Problem
Locate "You are a GUI" in the records below, then copy its line and every following line exactly, without the pictures.
=== Section Start ===
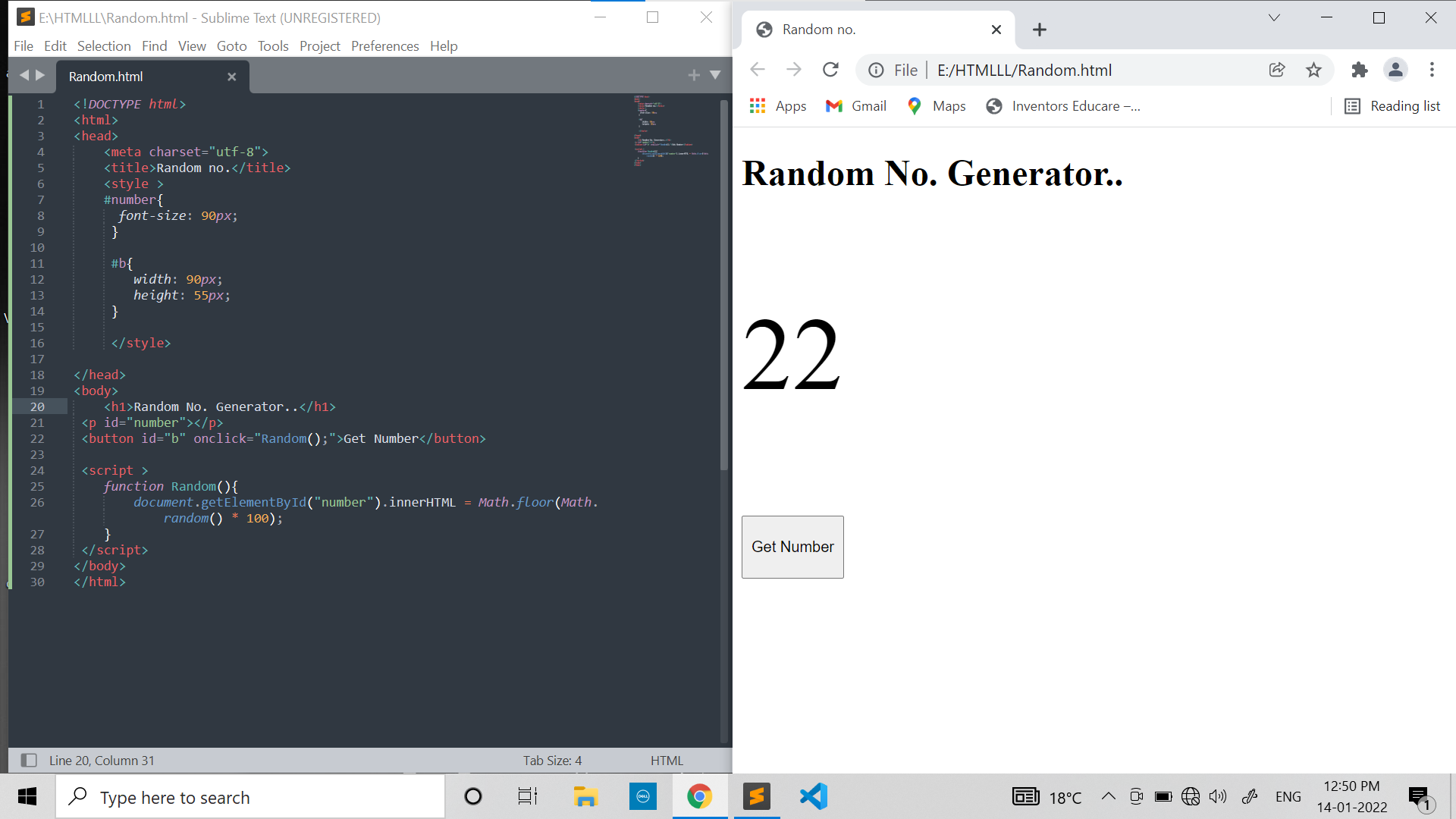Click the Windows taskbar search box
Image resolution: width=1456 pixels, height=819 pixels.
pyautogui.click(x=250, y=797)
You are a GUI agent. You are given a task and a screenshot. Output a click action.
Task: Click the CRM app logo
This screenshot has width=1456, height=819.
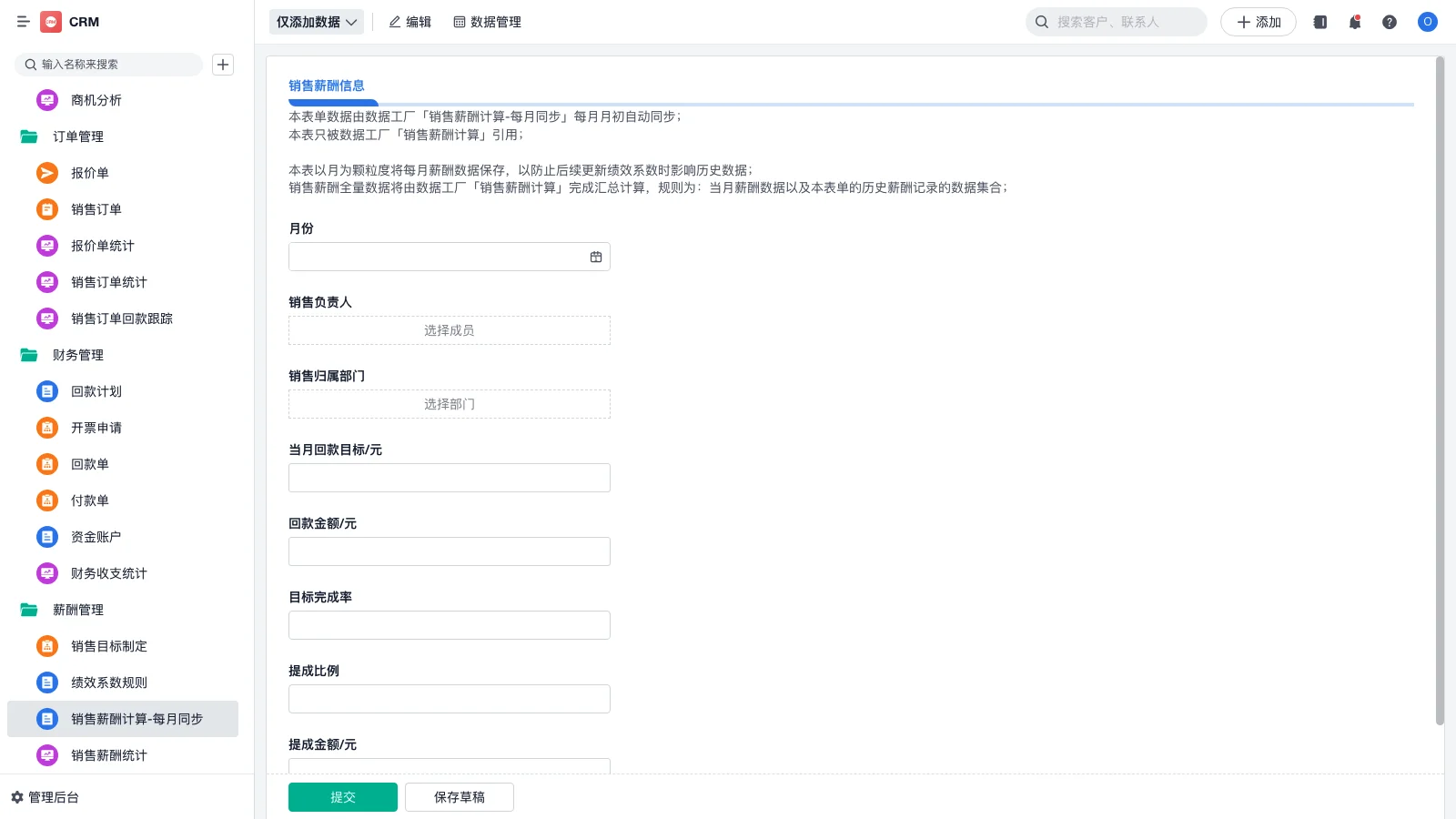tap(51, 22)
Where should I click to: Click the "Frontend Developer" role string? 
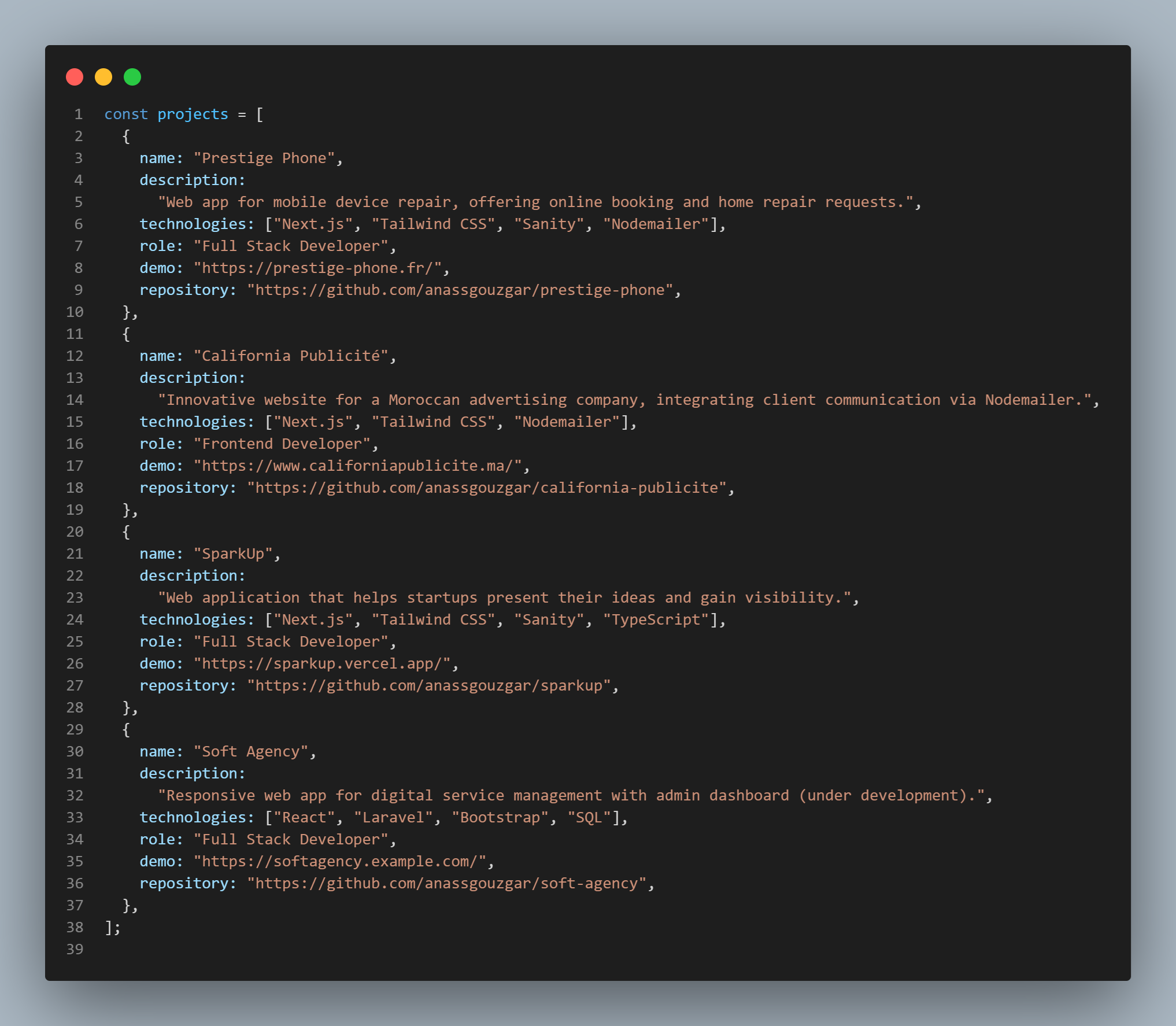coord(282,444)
=== Section End ===
Response to this task
You are a GUI agent. You are given a task and a screenshot. Output a click action.
Task: Click the CRM app logo
This screenshot has width=1456, height=819.
tap(51, 22)
Where should I click to: Click the "Frontend Developer" role string? 
coord(282,444)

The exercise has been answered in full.